**Assignment:**
Only one stretch of the listing below is wanted. Give it again exactly, from the line with "This screenshot has" through the line with "Image resolution: width=1078".

**Dataset records:**
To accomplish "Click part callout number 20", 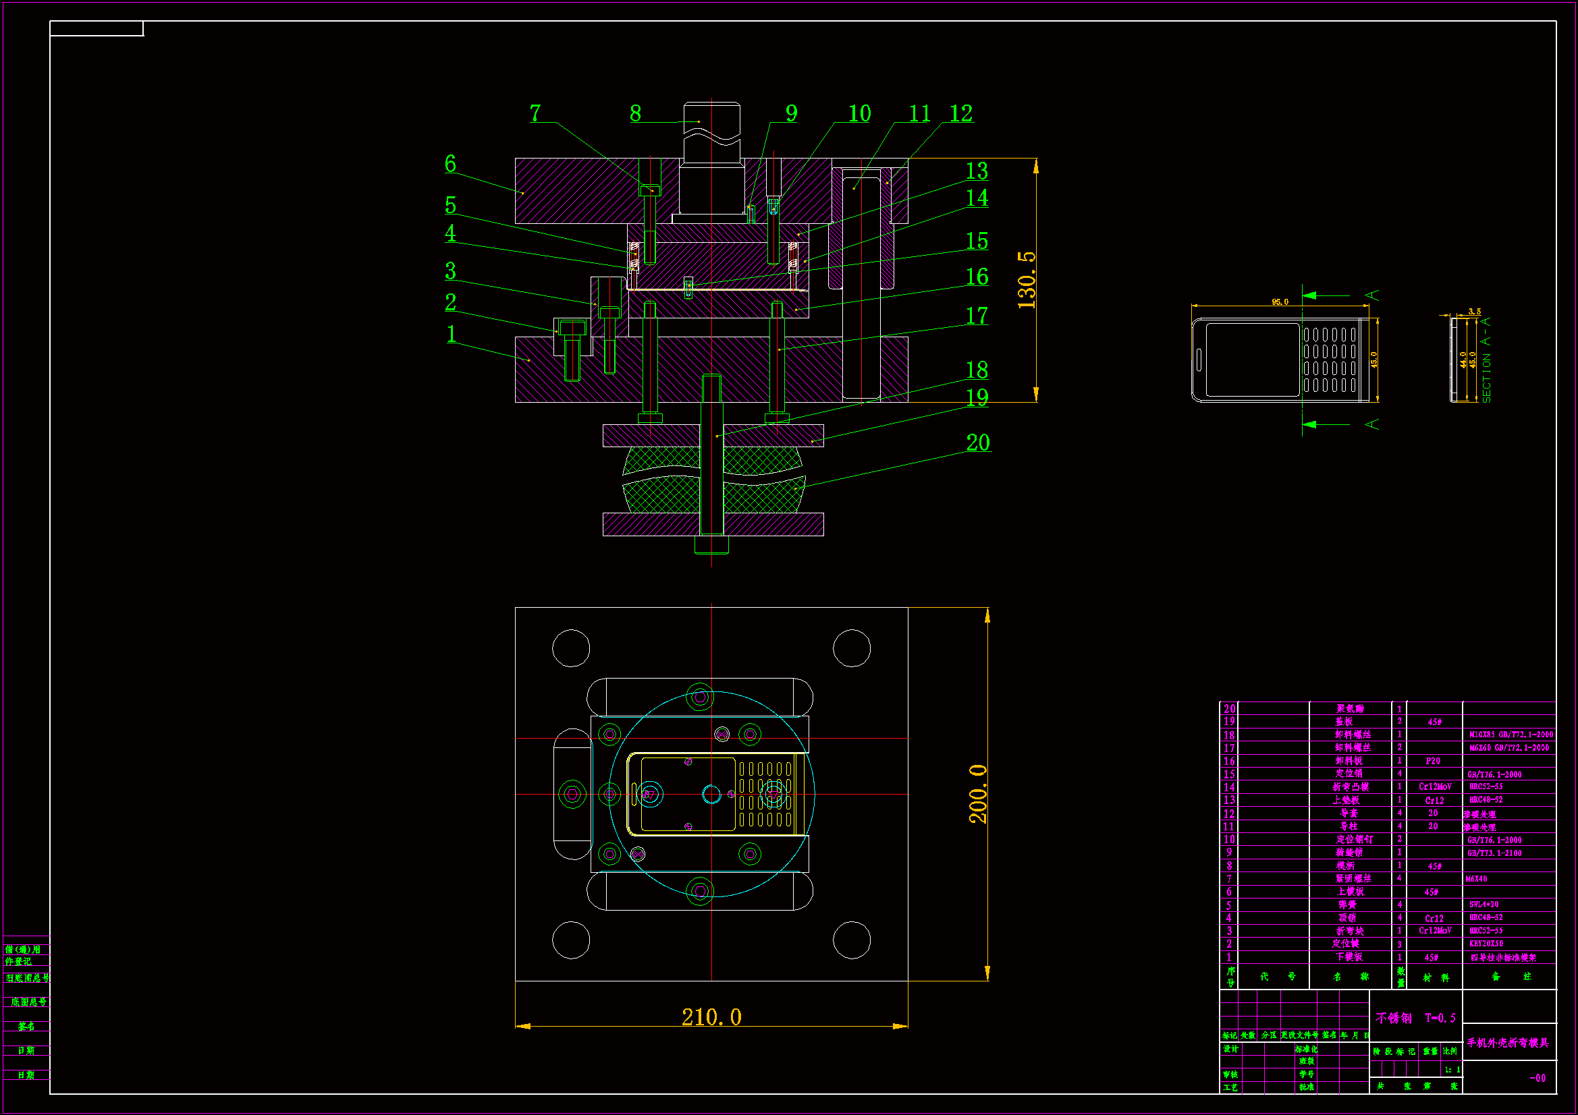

==

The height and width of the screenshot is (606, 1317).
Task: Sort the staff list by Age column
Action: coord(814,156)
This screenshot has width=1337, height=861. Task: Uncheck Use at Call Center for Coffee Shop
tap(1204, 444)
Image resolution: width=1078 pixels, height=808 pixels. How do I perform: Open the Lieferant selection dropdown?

**Task result:**
This screenshot has width=1337, height=861. Task: Uncheck Use at Call Center for Coffee Shop
tap(1204, 444)
Image resolution: width=1078 pixels, height=808 pixels. How do I perform: Open the Lieferant selection dropdown?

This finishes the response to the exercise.